Las vidas anteriores

¿Tenemos una o varias vidas? ¿Estamos todos destinados a nacer y morir y renacer? ¿De dónde vienen las creencias en vidas anteriores?
Un cuerpo sin alma es algo monstruoso para nosotros. Tenemos miedo a la muerte y sobre todo a su representación física, material o espiritual. Sólo hay dos perspectivas que nos tranquilizan, que nos consuelan y nos hacen soñar: la supervivencia de nuestras almas después de su paso por la Tierra y los postulados de la reencarnación, tal como creemos conocerlos. En efecto, gracias a estas dos hipótesis esperamos y consideramos que nuestra alma se encarnará en este mundo y en otras épocas, que ya se ha reencarnado varias veces en el cuerpo de un hombre o una mujer y que adoptará todavía otras envolturas corpóreas después de la experiencia demasiado breve de nuestra vida actual. Sin embargo, dichas creencias son falsas.

Reencarnación y metempsicosis

Ciertamente, desde la más lejana Antigüedad hay testimonio de las creencias en los movimientos y desplazamientos del alma (metempsicosis), de la existencia del alma y su supervivencia fuera del cuerpo de carne y hueso. Se dan en civilizaciones diversas, entre muchas de las cuales no ha habido ningún contacto o relación. Para los hombres de la Antigüedad (sumerios, egipcios, hebreos, griegos) o los doctrinarios de la teoría de la reencarnación (budistas, tibetanos, hinduistas) el alma está sólo de paso en esta vida, viene de otro sitio, transitará al más allá y volverá, este ciclo de vidas sucesivas se considera una prueba, una condena eterna, una manipulación dirigida por dioses perversos, ángeles caídos y divinidades que han tomado poderes que no les pertenecen.

El Karma

Tanto para los hinduistas como para los budistas, lo que somos, nuestra existencia actual, el medio geográfico, social y cultural en el que nacemos, nuestras cualidades, debilidades, dones, limitaciones, nuestra parte del destino y la de nuestro libre albedrío, está todo escrito en nosotros desde que nacemos y es el resultado de nuestros actos pasados, cometidos en vidas anteriores. De la misma forma, nuestros pensamientos y actos presentes están contados, están escritos en nosotros y condicionarán nuestra o nuestras vidas futuras, nuestra o nuestras siguientes reencarnaciones. Según esta teoría, es evidente que no estamos en esta Tierra por primera vez, pero también queda patente que existe una especie de Justicia inmanente que sopesa el bien y el mal realizados durante cada una de las reencarnaciones y nos gratifica o no, según el caso. Por otro lado, señalemos que la creencia en la resurrección de los cristianos está muy cerca de las doctrinas de la reencarnación, tal como se anuncian en el hinduismo. Así, la Logion (o sentencia) 41 de Jesús en el Evangelio según Tomás -del que sabemos ahora que se trata del Evangelio original donde se inspiraron los cuatro evangelistas- enseña: «… al que tiene en su mano, se le dará; y a quien nada tiene, hasta lo poco que tiene, se le quitará».

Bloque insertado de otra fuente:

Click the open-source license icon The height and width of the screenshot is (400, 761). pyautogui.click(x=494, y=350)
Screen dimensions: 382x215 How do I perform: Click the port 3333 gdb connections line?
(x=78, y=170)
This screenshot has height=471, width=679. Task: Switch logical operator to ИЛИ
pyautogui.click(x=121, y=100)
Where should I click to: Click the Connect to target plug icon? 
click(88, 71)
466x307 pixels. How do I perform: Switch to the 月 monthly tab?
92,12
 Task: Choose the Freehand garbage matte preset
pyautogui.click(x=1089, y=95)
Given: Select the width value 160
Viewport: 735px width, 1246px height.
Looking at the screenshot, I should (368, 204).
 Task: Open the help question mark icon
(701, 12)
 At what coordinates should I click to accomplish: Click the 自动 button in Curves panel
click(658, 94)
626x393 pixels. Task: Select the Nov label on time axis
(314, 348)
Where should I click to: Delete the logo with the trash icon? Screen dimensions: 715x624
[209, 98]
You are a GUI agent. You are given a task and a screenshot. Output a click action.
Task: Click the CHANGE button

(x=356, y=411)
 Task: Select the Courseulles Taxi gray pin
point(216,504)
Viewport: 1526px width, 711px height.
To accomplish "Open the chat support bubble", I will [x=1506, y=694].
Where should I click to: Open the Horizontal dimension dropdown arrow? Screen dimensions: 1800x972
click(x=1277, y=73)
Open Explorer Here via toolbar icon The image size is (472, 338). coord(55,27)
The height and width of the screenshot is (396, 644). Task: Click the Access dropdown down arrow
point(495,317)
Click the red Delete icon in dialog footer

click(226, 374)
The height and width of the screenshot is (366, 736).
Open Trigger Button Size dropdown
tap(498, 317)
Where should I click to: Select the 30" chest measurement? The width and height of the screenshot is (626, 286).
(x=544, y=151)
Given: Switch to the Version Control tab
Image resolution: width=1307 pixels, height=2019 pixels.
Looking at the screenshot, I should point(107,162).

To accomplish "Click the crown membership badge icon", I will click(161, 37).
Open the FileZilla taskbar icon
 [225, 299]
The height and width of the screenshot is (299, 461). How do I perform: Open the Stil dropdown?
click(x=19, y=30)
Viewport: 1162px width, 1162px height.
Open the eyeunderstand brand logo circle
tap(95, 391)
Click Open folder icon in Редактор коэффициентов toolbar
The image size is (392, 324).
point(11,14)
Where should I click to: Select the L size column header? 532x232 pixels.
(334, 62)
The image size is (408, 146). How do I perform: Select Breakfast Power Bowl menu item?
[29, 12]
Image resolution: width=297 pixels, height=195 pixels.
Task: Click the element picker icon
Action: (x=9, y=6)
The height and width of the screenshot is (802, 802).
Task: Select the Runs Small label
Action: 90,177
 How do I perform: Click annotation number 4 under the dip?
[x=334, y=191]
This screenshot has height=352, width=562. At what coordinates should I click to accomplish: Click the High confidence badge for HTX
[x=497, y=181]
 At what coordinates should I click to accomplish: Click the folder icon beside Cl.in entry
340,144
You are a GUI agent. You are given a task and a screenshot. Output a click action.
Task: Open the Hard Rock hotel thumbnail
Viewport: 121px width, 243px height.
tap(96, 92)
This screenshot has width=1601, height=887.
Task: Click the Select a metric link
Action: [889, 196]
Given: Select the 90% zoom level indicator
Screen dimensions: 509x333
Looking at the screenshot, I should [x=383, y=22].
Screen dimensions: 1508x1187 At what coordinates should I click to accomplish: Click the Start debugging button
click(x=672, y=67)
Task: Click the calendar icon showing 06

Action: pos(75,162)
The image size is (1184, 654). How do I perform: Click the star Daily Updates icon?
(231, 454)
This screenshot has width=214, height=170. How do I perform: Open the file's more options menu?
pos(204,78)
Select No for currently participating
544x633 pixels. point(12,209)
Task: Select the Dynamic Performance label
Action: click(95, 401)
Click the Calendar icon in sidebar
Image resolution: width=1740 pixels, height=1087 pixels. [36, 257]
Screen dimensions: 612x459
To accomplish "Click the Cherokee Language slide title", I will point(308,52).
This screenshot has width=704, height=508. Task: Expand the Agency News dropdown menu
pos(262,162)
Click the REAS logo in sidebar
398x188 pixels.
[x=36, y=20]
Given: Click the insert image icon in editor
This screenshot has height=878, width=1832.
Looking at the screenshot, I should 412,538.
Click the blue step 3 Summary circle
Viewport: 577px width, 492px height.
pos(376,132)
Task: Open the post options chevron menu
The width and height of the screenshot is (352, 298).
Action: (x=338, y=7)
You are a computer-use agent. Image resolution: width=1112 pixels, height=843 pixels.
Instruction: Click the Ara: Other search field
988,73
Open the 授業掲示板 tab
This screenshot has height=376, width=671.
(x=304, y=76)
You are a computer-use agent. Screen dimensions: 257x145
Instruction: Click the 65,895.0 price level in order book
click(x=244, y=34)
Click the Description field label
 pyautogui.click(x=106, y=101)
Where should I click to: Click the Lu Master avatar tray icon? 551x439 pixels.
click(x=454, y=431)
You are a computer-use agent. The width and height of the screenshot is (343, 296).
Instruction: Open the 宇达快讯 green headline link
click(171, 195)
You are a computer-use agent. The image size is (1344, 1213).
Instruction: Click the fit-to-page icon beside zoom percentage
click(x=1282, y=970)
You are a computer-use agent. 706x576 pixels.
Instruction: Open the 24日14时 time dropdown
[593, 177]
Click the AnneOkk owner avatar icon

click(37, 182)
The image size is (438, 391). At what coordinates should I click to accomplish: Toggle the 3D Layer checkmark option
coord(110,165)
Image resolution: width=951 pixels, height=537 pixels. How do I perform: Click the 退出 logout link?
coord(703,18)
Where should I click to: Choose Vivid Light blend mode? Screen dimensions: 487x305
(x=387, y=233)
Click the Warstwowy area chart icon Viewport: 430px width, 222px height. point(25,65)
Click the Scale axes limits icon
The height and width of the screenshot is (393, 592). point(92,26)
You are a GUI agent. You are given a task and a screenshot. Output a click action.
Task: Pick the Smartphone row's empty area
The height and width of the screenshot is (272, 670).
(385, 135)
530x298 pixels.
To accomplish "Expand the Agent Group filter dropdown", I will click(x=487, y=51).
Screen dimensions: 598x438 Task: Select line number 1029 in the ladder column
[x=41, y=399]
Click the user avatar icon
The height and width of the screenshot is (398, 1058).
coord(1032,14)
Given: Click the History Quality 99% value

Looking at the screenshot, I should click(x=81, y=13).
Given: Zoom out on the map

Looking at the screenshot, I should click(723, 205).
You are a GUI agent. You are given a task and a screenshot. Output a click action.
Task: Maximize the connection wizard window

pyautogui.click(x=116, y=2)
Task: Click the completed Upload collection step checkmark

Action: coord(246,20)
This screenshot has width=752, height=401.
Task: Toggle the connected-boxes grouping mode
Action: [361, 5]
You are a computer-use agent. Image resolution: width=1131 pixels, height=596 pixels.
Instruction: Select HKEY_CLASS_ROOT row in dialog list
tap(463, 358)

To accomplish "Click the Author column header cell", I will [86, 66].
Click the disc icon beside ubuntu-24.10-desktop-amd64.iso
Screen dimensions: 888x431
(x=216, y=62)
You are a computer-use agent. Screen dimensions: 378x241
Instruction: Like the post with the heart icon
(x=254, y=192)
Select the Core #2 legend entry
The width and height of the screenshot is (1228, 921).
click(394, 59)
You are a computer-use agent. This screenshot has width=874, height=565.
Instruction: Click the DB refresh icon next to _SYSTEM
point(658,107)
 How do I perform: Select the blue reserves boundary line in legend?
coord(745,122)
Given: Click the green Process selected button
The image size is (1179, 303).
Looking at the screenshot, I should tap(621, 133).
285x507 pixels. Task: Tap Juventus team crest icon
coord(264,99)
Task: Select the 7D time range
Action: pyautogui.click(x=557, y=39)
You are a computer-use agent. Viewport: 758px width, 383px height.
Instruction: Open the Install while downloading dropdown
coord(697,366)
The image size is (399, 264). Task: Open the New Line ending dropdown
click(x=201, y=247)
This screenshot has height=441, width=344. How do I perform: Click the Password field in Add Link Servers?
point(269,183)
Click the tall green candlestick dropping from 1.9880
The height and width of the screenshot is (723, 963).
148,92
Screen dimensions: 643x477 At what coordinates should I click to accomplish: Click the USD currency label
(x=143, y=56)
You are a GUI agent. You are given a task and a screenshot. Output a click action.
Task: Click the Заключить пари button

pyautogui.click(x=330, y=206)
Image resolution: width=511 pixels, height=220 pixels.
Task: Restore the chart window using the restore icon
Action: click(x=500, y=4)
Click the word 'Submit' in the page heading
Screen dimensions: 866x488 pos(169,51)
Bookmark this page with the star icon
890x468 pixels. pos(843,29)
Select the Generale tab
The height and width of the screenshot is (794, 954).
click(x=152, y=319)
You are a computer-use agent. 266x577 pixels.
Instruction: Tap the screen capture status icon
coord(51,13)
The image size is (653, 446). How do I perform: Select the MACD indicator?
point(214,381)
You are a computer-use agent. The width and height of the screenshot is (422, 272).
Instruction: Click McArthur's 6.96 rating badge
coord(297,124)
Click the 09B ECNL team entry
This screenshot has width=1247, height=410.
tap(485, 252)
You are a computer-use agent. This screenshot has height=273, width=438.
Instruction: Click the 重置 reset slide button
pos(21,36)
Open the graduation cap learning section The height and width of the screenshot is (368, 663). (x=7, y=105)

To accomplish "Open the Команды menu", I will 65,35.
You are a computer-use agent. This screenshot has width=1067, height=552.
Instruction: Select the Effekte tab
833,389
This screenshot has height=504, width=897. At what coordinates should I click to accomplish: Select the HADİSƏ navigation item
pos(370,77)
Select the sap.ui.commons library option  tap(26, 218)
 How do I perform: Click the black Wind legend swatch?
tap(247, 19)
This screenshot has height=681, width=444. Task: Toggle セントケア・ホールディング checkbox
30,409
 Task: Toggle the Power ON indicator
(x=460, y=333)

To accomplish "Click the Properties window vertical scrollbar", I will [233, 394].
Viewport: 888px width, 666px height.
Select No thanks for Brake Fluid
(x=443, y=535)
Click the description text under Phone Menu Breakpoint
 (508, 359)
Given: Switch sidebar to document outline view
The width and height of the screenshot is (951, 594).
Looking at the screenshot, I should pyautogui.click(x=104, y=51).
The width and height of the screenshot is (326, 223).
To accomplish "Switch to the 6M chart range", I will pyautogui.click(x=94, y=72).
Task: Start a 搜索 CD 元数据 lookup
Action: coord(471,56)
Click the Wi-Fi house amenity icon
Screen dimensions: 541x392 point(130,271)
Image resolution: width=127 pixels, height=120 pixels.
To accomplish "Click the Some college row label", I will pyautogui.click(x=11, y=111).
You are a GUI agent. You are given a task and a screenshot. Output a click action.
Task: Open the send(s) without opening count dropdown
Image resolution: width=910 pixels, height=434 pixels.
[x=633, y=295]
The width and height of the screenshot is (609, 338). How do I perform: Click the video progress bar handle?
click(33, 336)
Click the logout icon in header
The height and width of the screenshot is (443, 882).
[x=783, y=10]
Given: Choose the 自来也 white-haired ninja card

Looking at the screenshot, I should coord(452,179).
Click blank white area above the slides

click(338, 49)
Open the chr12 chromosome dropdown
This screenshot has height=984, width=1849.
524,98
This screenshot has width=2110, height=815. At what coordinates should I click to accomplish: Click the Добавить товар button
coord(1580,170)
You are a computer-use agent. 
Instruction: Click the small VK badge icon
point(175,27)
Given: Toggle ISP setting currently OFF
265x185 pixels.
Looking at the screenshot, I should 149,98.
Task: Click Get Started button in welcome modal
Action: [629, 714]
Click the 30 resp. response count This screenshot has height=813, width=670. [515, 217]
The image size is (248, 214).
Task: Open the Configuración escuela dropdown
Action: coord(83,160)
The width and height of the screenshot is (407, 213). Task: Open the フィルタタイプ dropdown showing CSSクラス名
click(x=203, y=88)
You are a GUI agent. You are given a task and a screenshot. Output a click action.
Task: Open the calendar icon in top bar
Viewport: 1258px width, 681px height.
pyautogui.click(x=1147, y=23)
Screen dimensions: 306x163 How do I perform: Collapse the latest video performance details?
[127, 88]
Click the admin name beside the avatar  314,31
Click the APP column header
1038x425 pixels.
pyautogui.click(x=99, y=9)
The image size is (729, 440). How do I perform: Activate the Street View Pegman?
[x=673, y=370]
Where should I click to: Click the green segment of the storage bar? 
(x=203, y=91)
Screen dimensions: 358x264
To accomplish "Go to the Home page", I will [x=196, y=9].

¿Qué podemos hacer con nuestras vidas anteriores?

¿Debemos especular sobre nuestras vidas anteriores o futuras? Recordemos a la mujer de Lot, el sobrino de Abraham, que se instaló en Sodoma, en el valle del Jordán, con su marido e hijas. Huyendo de esta ciudad y desafiando los consejos de su marido, que había sido advertido por el ángel de Yahvé, la mujer se giró para ver Sodoma en llamas y se convirtió en una estatua de sal. A partir de esta leyenda obtenemos la conclusión de que nunca es bueno para el hombre o la mujer recrearse en su pasado. Aun teniéndolo, se trataría tan sólo de nostalgia. Por otro lado, si la noción de karma implica que todo lo que fuimos en el pasado está escrito en nosotros, entonces, todo el bien que hemos hecho y el mal que hemos cometido, lo que somos hoy es una síntesis viviente de todo ello.